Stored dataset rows
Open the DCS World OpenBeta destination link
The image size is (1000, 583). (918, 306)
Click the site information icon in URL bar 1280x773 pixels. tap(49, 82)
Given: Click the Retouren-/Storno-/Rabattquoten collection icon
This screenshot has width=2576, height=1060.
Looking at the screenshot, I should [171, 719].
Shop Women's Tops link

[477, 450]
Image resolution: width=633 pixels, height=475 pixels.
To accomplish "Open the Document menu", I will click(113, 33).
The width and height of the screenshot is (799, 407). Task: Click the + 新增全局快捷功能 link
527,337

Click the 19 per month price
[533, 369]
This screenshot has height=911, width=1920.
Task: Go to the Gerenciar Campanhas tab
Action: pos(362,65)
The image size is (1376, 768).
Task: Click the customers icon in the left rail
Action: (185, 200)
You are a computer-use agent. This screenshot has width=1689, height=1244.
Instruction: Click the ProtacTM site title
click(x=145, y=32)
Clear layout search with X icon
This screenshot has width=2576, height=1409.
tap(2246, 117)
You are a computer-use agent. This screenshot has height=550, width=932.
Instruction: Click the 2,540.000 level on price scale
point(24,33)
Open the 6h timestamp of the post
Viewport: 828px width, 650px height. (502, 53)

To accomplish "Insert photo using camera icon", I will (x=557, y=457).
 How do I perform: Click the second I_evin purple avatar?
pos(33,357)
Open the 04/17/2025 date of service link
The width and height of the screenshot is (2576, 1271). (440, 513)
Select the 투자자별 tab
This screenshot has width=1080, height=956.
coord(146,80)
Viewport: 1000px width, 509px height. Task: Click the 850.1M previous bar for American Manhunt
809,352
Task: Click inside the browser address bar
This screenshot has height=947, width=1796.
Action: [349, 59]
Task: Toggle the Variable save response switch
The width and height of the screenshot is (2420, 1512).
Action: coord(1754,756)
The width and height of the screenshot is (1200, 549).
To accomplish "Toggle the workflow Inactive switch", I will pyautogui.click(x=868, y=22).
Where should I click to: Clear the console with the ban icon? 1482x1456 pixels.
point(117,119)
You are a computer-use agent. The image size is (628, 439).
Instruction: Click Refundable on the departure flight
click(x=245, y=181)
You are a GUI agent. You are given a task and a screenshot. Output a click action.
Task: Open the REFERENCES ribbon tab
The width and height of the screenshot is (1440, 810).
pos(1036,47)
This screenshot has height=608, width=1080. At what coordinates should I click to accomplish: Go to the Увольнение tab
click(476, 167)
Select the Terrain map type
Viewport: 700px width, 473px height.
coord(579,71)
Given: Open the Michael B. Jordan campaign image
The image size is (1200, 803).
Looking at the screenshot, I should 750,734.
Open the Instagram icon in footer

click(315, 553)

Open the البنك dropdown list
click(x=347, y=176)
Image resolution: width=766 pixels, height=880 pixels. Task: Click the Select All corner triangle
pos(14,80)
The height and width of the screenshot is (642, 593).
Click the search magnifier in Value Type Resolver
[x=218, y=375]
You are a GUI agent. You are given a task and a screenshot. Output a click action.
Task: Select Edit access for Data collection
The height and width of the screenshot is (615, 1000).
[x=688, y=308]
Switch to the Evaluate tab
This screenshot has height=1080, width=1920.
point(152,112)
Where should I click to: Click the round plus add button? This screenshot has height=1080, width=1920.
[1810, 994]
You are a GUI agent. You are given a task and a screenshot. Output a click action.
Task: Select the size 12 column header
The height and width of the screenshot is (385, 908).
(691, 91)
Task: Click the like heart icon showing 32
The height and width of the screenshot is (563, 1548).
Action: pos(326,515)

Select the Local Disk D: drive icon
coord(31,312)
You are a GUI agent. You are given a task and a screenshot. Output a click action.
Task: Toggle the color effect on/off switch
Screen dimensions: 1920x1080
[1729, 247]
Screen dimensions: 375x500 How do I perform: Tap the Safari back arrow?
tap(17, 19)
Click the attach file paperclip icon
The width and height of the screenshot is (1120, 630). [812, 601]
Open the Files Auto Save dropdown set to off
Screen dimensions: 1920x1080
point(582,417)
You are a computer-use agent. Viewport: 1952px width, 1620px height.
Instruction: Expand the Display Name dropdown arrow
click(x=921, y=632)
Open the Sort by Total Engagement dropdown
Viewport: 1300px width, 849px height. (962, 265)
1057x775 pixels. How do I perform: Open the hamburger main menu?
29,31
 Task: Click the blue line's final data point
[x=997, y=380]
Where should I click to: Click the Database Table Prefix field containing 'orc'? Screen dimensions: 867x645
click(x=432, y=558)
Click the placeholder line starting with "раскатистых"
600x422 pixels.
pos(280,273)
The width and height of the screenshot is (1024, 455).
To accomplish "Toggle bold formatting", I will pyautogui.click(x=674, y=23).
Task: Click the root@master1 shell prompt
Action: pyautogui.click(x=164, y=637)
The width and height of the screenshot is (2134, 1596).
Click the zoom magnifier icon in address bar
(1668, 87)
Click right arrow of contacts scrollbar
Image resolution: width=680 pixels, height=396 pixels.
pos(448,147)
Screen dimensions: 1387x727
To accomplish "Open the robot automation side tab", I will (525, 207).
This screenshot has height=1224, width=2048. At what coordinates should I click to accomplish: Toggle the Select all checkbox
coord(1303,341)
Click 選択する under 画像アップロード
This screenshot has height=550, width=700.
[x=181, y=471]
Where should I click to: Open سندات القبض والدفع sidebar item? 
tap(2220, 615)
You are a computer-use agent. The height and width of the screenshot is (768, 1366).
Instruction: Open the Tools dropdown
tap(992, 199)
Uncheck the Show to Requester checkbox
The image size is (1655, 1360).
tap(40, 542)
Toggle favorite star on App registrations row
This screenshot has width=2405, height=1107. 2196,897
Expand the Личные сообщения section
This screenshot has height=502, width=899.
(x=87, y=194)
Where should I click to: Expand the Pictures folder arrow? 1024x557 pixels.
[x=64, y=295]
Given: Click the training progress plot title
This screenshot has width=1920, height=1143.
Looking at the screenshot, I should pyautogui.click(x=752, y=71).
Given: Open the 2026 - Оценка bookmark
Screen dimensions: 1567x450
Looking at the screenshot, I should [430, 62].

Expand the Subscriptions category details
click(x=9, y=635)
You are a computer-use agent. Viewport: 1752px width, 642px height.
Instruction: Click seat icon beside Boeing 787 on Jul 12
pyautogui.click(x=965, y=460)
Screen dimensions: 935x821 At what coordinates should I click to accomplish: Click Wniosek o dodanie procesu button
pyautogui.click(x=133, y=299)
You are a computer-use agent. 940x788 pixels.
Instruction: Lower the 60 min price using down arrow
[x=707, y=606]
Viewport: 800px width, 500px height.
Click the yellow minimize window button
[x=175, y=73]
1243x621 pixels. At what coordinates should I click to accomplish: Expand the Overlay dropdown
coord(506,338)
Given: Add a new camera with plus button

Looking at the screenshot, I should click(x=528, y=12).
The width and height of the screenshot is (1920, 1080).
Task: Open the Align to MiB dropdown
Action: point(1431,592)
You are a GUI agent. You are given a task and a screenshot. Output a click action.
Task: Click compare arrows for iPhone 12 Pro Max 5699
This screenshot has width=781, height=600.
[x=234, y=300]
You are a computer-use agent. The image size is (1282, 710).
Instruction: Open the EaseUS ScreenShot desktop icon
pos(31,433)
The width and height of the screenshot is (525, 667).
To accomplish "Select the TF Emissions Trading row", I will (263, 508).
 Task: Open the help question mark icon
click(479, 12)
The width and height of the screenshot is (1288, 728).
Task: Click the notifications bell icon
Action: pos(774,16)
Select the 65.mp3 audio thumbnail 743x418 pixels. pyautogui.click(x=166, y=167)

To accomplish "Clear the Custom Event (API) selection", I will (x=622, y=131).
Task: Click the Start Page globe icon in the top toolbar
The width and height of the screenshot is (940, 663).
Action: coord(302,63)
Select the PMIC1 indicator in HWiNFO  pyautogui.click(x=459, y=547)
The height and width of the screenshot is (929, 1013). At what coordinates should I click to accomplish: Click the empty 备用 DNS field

- [EXERCISE OBJECTIVE]: Please reproduce, word for word, the lines of the rows above, starting at the line that contains "Expand the Личные сообщения section" and ending at the line that contains "Action: point(1431,592)", both included.

- [CORRECT RESPONSE]:
Expand the Личные сообщения section
This screenshot has height=502, width=899.
(x=87, y=194)
Where should I click to: Expand the Pictures folder arrow? 1024x557 pixels.
[x=64, y=295]
Given: Click the training progress plot title
This screenshot has width=1920, height=1143.
Looking at the screenshot, I should pyautogui.click(x=752, y=71).
Given: Open the 2026 - Оценка bookmark
Screen dimensions: 1567x450
Looking at the screenshot, I should [430, 62].

Expand the Subscriptions category details
click(x=9, y=635)
You are a computer-use agent. Viewport: 1752px width, 642px height.
Instruction: Click seat icon beside Boeing 787 on Jul 12
pyautogui.click(x=965, y=460)
Screen dimensions: 935x821 At what coordinates should I click to accomplish: Click Wniosek o dodanie procesu button
pyautogui.click(x=133, y=299)
You are a computer-use agent. 940x788 pixels.
Instruction: Lower the 60 min price using down arrow
[x=707, y=606]
Viewport: 800px width, 500px height.
Click the yellow minimize window button
[x=175, y=73]
1243x621 pixels. At what coordinates should I click to accomplish: Expand the Overlay dropdown
coord(506,338)
Given: Add a new camera with plus button

Looking at the screenshot, I should click(x=528, y=12).
The width and height of the screenshot is (1920, 1080).
Task: Open the Align to MiB dropdown
Action: point(1431,592)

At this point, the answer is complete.